Directions >> Starting at the line below holding "You are a computer-use" and stopping at the line holding "Instruction: Click the", print every line exactly, both ends included, and leave the rest out.

Records to process >>
###

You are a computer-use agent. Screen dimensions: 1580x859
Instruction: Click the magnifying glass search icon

###

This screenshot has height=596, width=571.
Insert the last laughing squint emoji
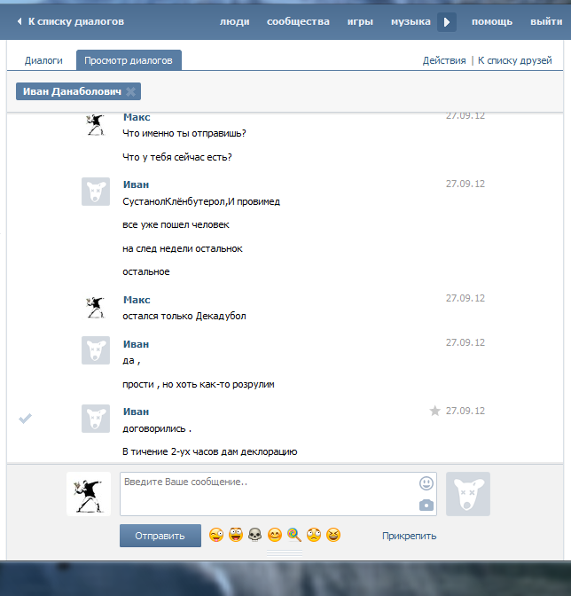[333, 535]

###

Output below >>
You are a computer-use agent. Screen dimensions: 1580x859
Instruction: Click the magnifying glass search icon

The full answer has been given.